Indeed, cities trying to improve their downtowns are seeking out grocery stores. "Many cities, particularly the densest parts, have been dramatically underserved by grocery stores for the past couple of decades," says Michael Beyard, a senior resident fellow at the Urban Land Institute." They're a major factor in stabilizing neighborhoods and rising property values."

In Sarasota, Fla., Whole Foods recently opened in a downtown retail and condo complex developed by Casto Lifestyle Properties LLP. Sarasota helped finance Casto Lifestyle's mixed-use project because one of its priorities in downtown redevelopment was a full-service grocery, says Brett Hutchens, Casto's president and chief executive. Whole Foods is also going into downtown Oakland, Calif., where condos have been sprouting in an area with no supermarket.

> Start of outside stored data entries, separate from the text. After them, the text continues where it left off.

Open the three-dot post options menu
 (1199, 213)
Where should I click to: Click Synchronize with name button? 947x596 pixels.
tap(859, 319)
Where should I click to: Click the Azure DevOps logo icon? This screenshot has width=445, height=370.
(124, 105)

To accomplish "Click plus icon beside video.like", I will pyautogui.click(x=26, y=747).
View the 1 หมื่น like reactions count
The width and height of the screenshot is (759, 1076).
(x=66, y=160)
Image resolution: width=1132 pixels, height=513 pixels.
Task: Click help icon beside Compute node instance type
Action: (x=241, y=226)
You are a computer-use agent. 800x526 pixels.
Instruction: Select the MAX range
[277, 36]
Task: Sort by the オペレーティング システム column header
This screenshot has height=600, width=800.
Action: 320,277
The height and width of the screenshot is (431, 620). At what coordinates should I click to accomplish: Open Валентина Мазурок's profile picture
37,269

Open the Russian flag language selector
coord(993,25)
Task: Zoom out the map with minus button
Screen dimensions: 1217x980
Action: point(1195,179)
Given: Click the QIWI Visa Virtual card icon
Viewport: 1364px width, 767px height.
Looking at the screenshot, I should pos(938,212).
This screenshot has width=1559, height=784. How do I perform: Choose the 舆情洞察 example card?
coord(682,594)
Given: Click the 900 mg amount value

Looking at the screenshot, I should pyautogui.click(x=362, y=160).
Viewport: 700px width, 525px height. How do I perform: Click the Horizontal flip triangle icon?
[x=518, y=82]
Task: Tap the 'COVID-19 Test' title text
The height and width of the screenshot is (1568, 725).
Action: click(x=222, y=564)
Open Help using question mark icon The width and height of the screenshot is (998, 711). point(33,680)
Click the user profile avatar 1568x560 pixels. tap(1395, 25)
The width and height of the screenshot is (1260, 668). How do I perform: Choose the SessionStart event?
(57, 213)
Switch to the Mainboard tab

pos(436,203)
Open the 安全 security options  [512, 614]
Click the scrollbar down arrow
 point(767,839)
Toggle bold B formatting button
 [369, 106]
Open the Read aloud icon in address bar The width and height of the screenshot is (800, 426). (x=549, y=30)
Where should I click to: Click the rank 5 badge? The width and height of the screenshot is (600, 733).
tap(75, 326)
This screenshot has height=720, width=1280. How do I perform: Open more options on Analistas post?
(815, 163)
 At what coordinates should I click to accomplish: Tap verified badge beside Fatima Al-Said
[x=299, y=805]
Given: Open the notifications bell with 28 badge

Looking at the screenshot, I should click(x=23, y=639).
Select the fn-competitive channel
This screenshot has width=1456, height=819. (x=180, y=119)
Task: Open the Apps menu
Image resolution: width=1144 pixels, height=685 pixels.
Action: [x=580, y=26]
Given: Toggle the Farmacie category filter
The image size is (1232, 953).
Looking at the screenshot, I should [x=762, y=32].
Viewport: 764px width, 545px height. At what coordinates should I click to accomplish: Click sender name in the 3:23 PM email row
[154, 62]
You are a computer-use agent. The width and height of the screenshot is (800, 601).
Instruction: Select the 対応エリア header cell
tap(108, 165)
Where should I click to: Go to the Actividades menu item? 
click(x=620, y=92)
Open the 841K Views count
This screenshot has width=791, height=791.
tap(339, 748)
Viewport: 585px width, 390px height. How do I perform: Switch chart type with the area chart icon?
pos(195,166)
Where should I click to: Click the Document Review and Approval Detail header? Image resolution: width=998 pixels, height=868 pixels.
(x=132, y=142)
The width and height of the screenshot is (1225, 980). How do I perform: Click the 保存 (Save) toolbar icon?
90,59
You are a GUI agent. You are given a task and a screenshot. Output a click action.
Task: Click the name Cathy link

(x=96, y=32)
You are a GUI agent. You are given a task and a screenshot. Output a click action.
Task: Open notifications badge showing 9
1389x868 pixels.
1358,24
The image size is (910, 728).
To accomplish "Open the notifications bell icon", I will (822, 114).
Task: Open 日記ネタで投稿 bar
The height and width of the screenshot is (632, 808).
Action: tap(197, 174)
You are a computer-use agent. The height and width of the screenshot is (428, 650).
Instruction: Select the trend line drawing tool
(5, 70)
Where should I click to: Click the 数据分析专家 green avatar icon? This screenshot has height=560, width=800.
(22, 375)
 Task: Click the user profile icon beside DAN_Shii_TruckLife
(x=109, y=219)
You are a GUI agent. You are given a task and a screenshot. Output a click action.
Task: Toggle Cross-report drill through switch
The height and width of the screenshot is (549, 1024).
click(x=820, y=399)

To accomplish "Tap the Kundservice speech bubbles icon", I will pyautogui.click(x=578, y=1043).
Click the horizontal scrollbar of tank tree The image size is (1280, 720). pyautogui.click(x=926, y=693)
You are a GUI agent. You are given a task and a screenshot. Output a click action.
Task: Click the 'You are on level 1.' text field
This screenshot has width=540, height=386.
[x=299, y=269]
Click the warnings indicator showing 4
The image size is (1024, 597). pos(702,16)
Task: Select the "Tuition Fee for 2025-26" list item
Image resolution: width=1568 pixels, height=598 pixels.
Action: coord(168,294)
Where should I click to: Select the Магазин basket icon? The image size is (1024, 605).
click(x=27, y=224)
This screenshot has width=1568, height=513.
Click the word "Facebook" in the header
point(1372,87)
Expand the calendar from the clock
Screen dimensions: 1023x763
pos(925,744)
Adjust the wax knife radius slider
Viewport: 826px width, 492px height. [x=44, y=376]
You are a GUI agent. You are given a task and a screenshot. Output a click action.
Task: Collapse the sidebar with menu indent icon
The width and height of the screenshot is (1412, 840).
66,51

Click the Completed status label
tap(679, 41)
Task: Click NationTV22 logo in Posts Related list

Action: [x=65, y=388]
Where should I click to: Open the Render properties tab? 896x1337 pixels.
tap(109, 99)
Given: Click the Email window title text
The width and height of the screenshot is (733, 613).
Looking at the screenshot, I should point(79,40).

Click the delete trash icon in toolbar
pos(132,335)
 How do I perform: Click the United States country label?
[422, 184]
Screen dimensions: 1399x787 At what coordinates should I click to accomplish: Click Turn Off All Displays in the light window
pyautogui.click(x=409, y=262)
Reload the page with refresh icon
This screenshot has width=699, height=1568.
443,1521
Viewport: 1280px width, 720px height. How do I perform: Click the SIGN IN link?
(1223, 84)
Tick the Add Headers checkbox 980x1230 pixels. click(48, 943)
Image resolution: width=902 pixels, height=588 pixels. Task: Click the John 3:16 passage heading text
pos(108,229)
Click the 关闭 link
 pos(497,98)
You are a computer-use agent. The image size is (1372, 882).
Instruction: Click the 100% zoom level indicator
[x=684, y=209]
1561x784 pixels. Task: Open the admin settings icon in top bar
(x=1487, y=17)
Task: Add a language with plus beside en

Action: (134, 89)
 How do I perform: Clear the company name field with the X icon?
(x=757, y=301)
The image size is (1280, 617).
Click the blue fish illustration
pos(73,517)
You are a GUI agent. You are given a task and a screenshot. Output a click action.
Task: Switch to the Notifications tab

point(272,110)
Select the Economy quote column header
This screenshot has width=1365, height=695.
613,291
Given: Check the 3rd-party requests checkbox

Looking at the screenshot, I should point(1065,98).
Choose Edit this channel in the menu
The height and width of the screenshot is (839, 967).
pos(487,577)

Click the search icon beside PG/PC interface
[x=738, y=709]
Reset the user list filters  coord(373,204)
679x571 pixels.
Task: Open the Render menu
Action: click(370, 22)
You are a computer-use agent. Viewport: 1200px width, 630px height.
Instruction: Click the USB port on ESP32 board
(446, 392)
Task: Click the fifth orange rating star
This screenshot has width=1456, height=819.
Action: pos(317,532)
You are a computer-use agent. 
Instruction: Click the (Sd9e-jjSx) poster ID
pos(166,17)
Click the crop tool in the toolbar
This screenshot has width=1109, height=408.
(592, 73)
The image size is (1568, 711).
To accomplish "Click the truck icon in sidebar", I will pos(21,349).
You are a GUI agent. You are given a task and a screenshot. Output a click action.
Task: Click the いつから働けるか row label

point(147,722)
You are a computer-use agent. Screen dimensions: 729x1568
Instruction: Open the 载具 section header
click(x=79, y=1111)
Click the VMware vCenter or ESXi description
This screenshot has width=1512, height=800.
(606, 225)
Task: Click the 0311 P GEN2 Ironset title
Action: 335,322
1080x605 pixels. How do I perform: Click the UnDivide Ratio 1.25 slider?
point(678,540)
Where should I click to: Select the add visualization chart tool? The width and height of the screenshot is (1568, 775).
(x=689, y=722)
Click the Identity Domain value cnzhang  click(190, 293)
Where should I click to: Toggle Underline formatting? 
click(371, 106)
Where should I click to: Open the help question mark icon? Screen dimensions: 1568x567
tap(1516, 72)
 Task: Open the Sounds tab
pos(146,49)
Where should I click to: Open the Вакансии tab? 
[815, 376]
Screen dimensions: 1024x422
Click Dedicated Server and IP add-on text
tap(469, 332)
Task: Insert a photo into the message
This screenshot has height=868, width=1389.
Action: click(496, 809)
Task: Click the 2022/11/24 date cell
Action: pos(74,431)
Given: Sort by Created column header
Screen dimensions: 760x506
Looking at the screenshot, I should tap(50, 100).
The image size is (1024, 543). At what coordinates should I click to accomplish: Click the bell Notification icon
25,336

[The bread department in the Whole Foods Market at Time Warner Center in New York City; the 59,000-square-foot store is the largest supermarket in Manhattan.]
The bread department in the Whole Foods Market at Time Warner Center in New York City; the 59,000-square-foot store is the largest supermarket in Manhattan.
Whole Foods isn't the only big grocery chain going into high-rise condo and apartment buildings. Safeway Inc., for instance, has put stores under residences in cities such as Seattle, Portland and San Francisco. But Safeway doesn't create the buzz a Whole Foods does.

All of the Sarasota project's 95 condos presold at prices from $280,000 to $1.7 million. "No question about it, that was a compelling point for a lot of these people," Mr. Hutchens says. "A real-estate broker for Whole Foods in Chicago called me and wanted to buy one of these units. He said, 'I know what happens to real-estate values when Whole Foods goes in.' "

Other developers have taken notice of the impact. A builder who was thinking of developing across the street from the Sarasota mixed-use complex was keenly interested in the project's status. "He wanted to know if the Whole Foods thing was going forward, because it was going to impact his decision," Mr. Hutchens says.

Erika Brigham, who bought a condo in Met 1, the first in the three-tower project, says the Whole Foods sealed the purchase for her. "It was extremely important to me," she says. "I think it's going to be an enormous generator of downtown activity."

While it creates jobs and adds life to a neighborhood, a Whole Foods store, known for its higher prices, doesn't do much else for lower-income residents. In San Francisco's South of Market district, which encompasses the Aurora at Yerba Buena complex, neighborhood groups have been lobbying for a supermarket for 20 years, but some say the Aurora at Yerba Buena's Whole Foods wasn't the right choice for the area's lower-income residents.

Still, bringing in Whole Foods was "the smartest business decision we've ever made," says Mr. Bond, the developer. He says his company is now in the early stages of development on several Whole Foods, including ones with residential components in Los Angeles and Chicago.

Other developers are including Whole Foods in projects in Chevy Chase, Md., a Washington, D.C., suburb; Vancouver, British Columbia; and Seattle, where Paul Allen's Vulcan Inc. is redeveloping a neighborhood north of downtown.